Positioning and Restart

Often, when cursors are used for scrolling or restart, the queries are coded with compound predicates that facilitate the scrolling based on multiple columns. Unfortunately, these types of compound predicates typically lack Boolean term predicates, and DB2 needs Boolean term predicates to efficiently use indexes for queries. If your query lacks Boolean term predicates, then the best index access you’ll get (as of DB2 9) is multi-index access or non-matching index access. This can cause a lot of anxiety as you wait for what appears to be a simple scrolling cursor to scan through an entire index before returning the few rows you require to fill a screen. So, it’s important to code Boolean term predicates. You can do this by maintaining separate search, scroll, and restart queries. You can also add redundant Boolean term predicates to a generic scrolling cursor to improve index access.

A typical scrolling cursor (see query 1 in Figure 7) reads data in a batch program for a range on a combination of leading key column values. Due to a lack of Boolean term predicates, it can do non-matching index access at best. Query 2 in Figure 7 is the same query as the typical scrolling cursor, but the predicates were changed so they’re Boolean term. The result is a single column match on the first key column.

 

Query 3 in Figure 7 is the same query, but combines the search positioning/restart with the technique of building keys from code tables. Here, a code table that contains all values for SEG and SUBSEG is accessed in a non-correlated subquery, where the range of values desired is applied. The result of the non-correlated sub-query is then evaluated in a row expression to get two matching index column access.
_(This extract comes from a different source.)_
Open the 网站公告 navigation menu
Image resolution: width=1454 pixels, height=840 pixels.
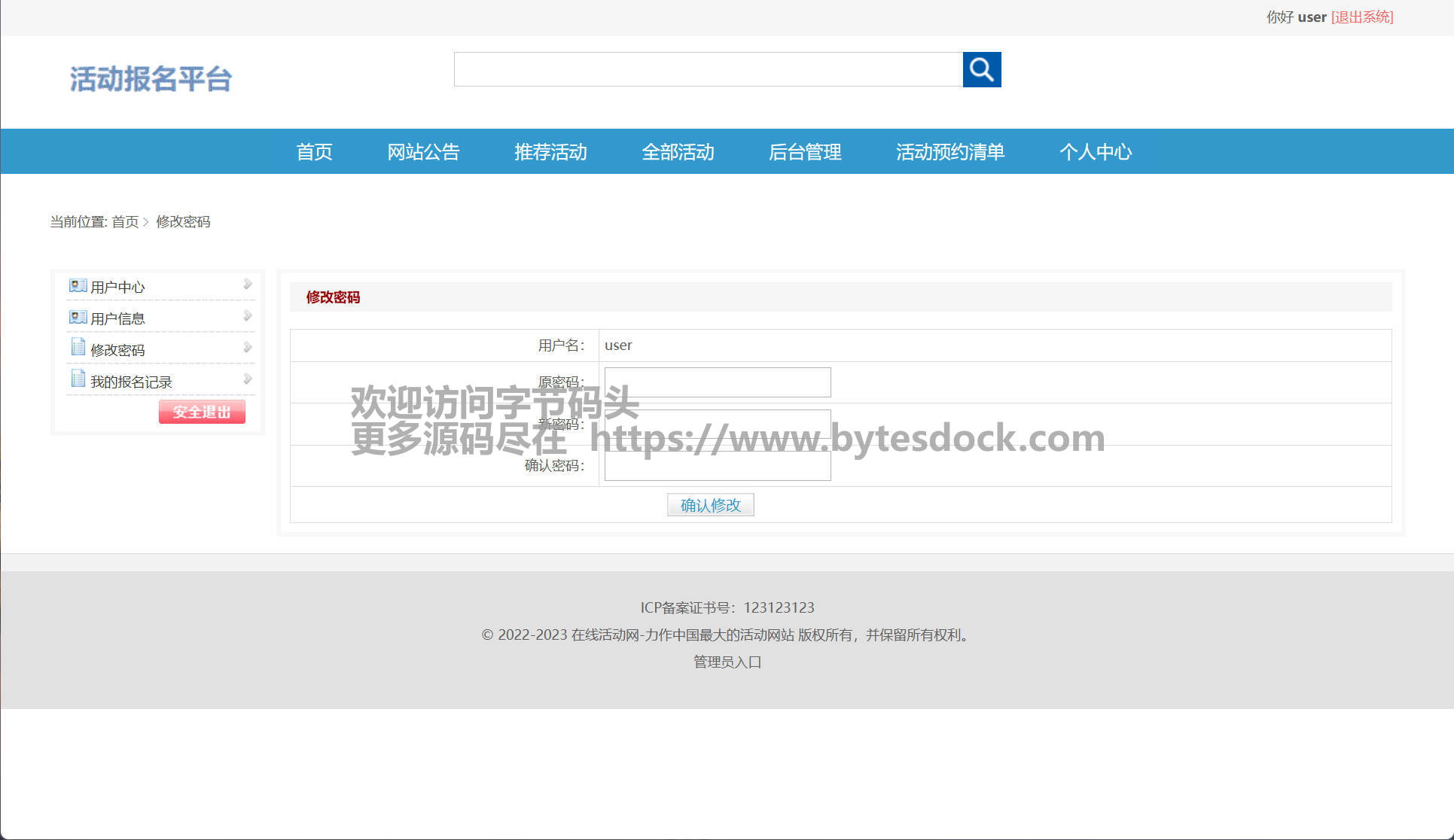(423, 152)
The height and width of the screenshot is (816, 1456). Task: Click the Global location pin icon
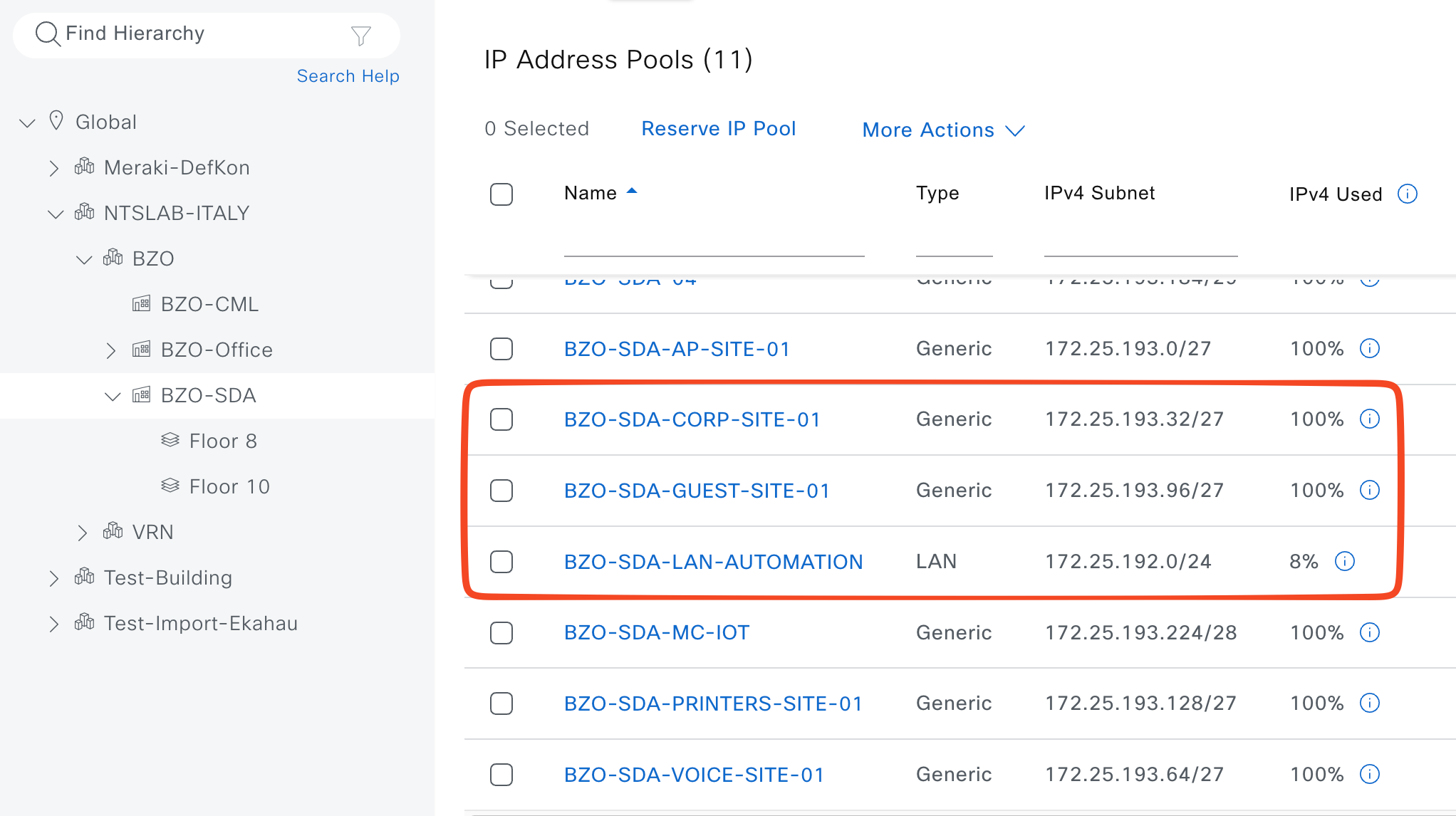[x=56, y=120]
This works only if the code table you build is relatively small. The code table in this example contained 200 rows of data while the main table had about 500 million rows.

DB2 10 may offer relief for these situations automatically with the introduction of range-list access.
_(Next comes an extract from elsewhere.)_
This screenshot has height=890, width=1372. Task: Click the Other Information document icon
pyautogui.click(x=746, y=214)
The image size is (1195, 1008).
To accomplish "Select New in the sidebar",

Scrolling Multi-Table Queries

A major issue with search and scroll is when it involves complex queries that access several tables that can return large quantities of data. You want to minimize the amount of work the database is doing, and often DB2 can do this for you. DB2 will do its best to avoid sorting or materializing the result so you only return the data needed to fill a screen. However, if DB2 must materialize the result, then the query could process a lot of data only to have the application throw most of it away when it gets control. When this happens, you should try to write a query that eliminates the materialization, but this isn’t always possible. If materialization is unavoidable, you may be better off materializing the smallest amount of data in one query, then reverting to the database for the rest of the data later.
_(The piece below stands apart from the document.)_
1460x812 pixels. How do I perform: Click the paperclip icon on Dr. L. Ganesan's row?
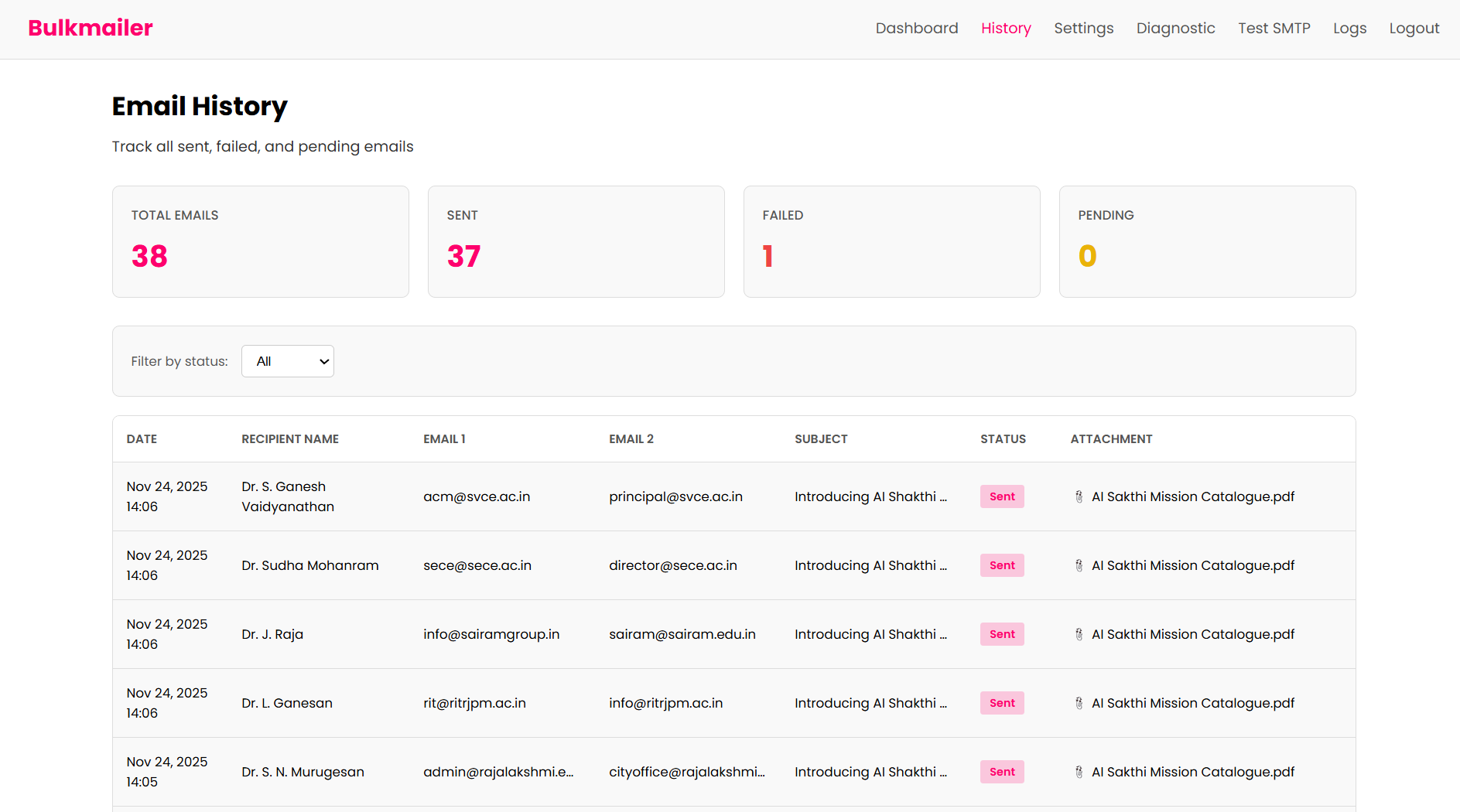point(1079,703)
Query 1 in Figure 8 is a simple example for what’s actually a problem with extremely large, complex queries used to fill screens with data. If the ORDER BY results in a sort, then the query can be quite expensive to operate for search and scroll. If we can’t avoid materialization, perhaps we can minimize it. The applications will read only the data required to avoid or reduce the materialization (with the appropriate supporting index), such as query 2 in Figure 8. Subsequent queries can collect related data using IN-List or programmatic join. An application can also store the required sort information in an array, and only get screen data that was needed as the user paged through the screens. Remember, in these situations, we’re expecting the screen or user to read only a limited amount of the data that qualifies.

 

Summary

The goal of tuning search and scroll processes should be to balance the amount of work involved in coding these processes with the performance of the queries and program process. It’s always good to reduce the number of indexes in the database. Don’t just try throwing an index at a performance issue. Instead, see if there’s an alternative way to code the SQL statement that may yield a performance improvement. Many DB2 features and SQL coding techniques offer solutions. The SQL techniques presented here show alternative paths to the data. Consider testing these, including EXPLAIN and benchmark tests, to determine the best opportunity for your specific performance situation.